Because it uses a window -- [range 5 seconds] -- to isolate the events, this query's output is a relation. Though the events returned from the query have timestamps, they are unordered in the relation. Because the incoming events are in a stream, the query will execute continuously against every 5 seconds' worth of events as they pass into the query processor. As new events come along, those meeting the query terms are inserted into the relation, while those leaving (pushed out, actually) are deleted from the relation.
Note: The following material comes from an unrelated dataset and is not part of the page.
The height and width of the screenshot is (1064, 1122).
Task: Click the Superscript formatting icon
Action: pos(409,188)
Why does this matter? A stream's integrity as a stream is important. Technically, a stream is a continuously moving -- well, streaming -- and ordered set of tuples. In a stream, every event can be said to be "inserted," having been put into the stream by its source, one after the other. When you get a subset of the stream with a query, you no longer have something that is ordered. And once you have the subset in hand, you might want to further isolate events by executing Oracle CQL code that queries the relations that result from queries of streams.
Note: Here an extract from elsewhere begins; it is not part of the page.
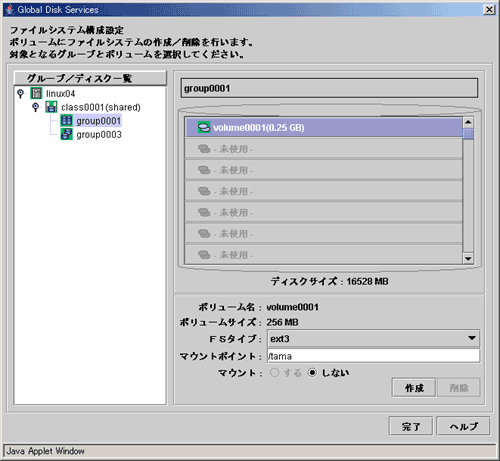Click the class0001(shared) class icon
500x461 pixels.
pyautogui.click(x=51, y=107)
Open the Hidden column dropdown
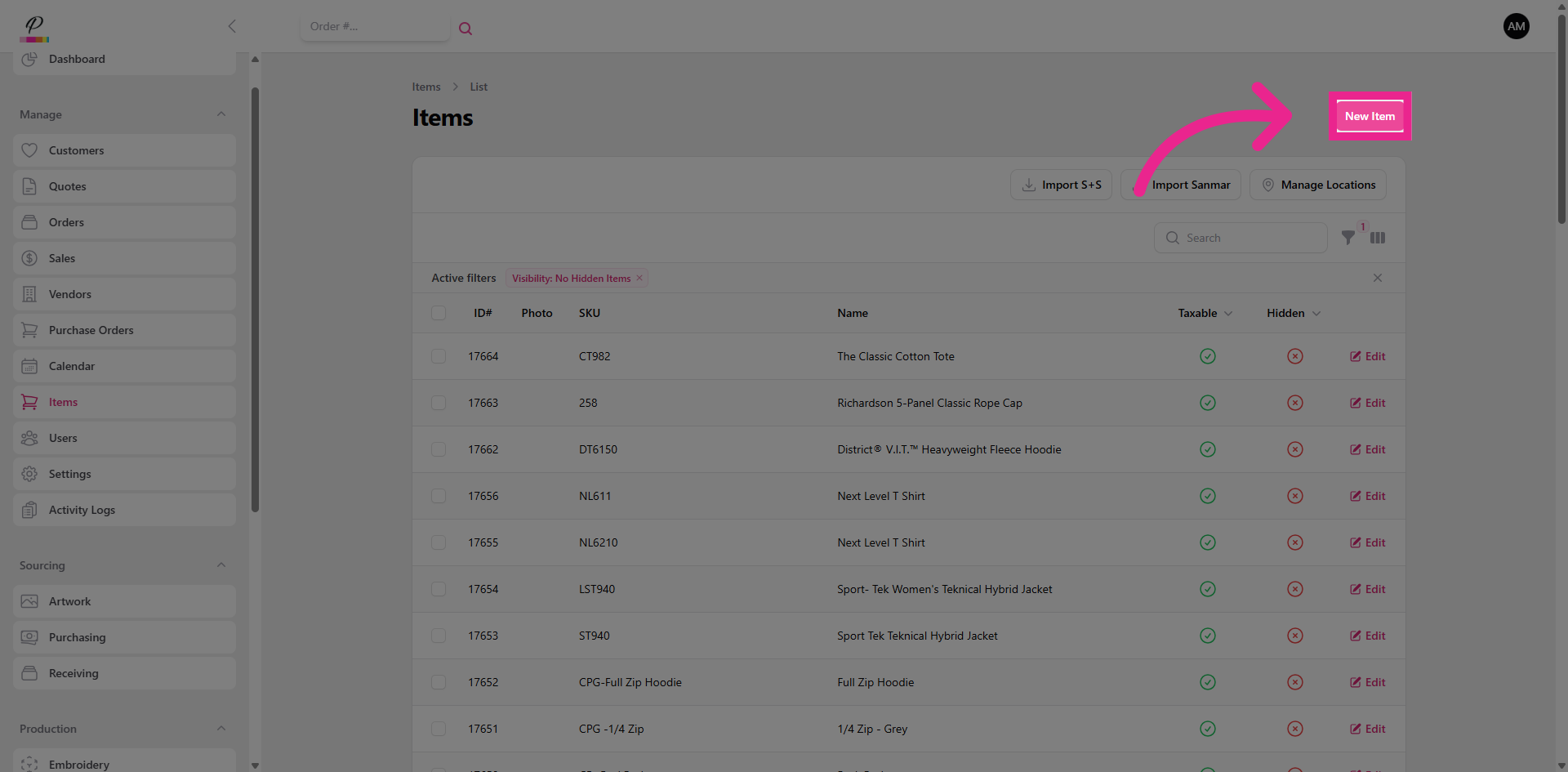1568x772 pixels. click(1316, 314)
For this reason, examples in the Oracle CQL reference show the output of a query as events that are, as a result of the query and at that particular place in time, either inserted or deleted.

Before passing a relation along to the next stage in the EPN, you can convert it back into a stream by using an operator such as IStream.

For more information, see:

1.4 Overview of Application Configuration

You configure Oracle Event Processing applications through XML files that are based on standard schemas. When you install Oracle Event Processing, XSD files for these schemas are included in the directory MIDDLEWARE_HOME\ocep_11.1\xsd.

As you assemble an event processing network (EPN), even if you are using the IDE, you are creating an EPN assembly XML file. An entry for a stage in this file adds that stage to the EPN and defines its connections with other stages. For more on this file, see Section 1.4.1, "Overview of EPN Assembly Files".

Each component in your event processing network (adapter, processor, channel, or event bean) can have associated configuration XML. By providing this configuration, you provide a way for the component's configuration to be edited at runtime. (Only processors are required to have a configuration file.) Configuration XML for components can be grouped into a single component configuration file or divided among multiple files, depending on the needs of your development process. For more on component configuration files, see Section 1.4.2, "Overview of Component Configuration Files".

Other aspects of an Oracle Event Processing application might require their own configuration files. These include caching provided by Oracle Coherence. For information about other configuration, see documentation sections related to those technologies.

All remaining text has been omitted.